IMAGES FROM SPACE
Created using expressive, non-traditional coloring techniques, the images blend dozens of monochrome exposures captured over multiple nights. Light from hydrogen, sulphur, and oxygen is isolated and reassembled to reveal the nebula’s hidden structure.
SANDWORM NEBULA
A Wolf–Rayet star whose extreme radiation and stellar winds have created the Sandworm Nebula, a complex structure of ionized gas and shock fronts.
The fine filaments visible here are shaped by the interaction between fast stellar outflows and slower surrounding material.


ARTIST'S NOTES
Although captured with the familiar Hydrogen-alpha, Sulphur II, and Oxygen III filters, the image’s color treatment is distinctly non-standard.
By reassigning and blending the data beyond the traditional Hubble Palette, the processing brings the nebula’s core forward while allowing the broader structure to fade gently into the background.

========

Continue the Sandworm Nebula text from its last sentence. The listing that comes next has no connection to the Sandworm Nebula text.

• _Supplied information_:
========

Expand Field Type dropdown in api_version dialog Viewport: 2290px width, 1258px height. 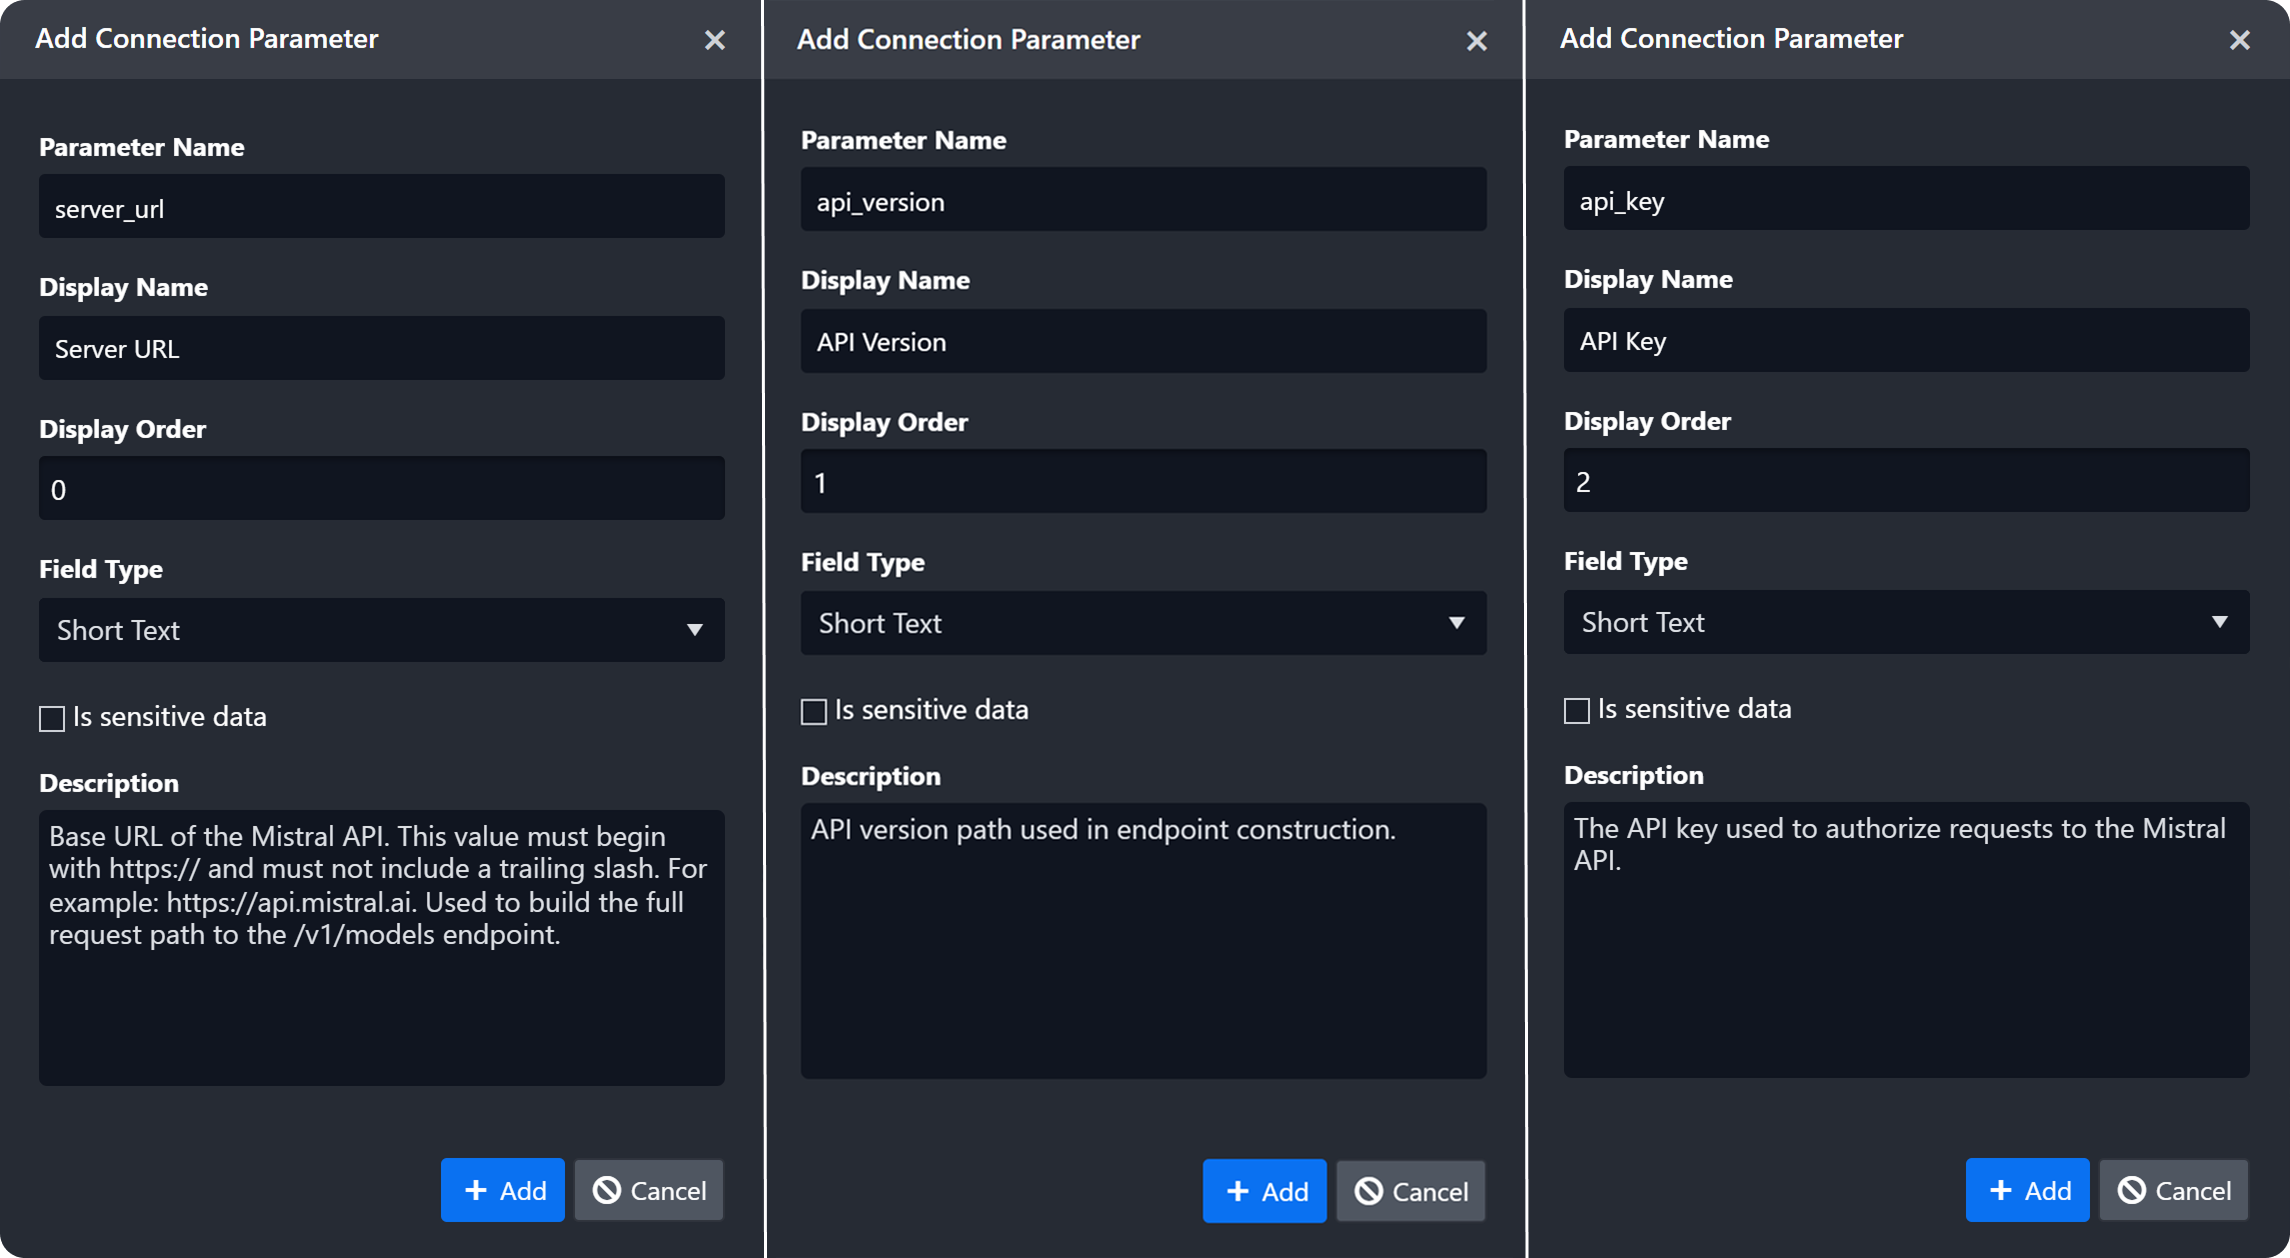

========

• _Answer to this exercise_:
FIRE & SMOKE NEBULA
The Fire & Smoke Nebula is a dramatic region of glowing hydrogen and dark interstellar dust, where intense starlight ignites sweeping clouds of gas.
Bright, flame-like structures rise through drifting shadows, revealing the dynamic forces shaping this little-known nebula.


ARTIST'S NOTES
This region is cataloged as Sh2-115 in the Sharpless Catalog—a designation that says little about the character of the nebula itself.
As the image emerged over many hours of processing, from data collected across five nights, its structure began to resemble rising flames and smoke.
The name Fire & Smoke Nebula felt inevitable.
TRIFID NEBULA
The Trifid Nebula is a rare convergence of three nebula types—glowing emission gas, light-reflecting dust, and dark absorbing clouds. Dark lanes divide the nebula into distinct sections, giving it its name.
This image captures the Trifid’s layered complexity, where star formation, reflection, and obscuration coexist in delicate balance.


ARTIST'S NOTES
The Trifid Nebula is rarely imaged using narrowband filters, as its natural brightness makes full-color imaging the more common approach.
For this image, I developed a custom palette from H-alpha, S II, and O III data, reinterpreting this familiar object in a new way.
WESTERN VEIL NEBULA
SERIES : 1 of 2
The Veil Nebula is the expanding remains of a massive star that exploded thousands of years ago, leaving behind an intricate web of glowing filaments.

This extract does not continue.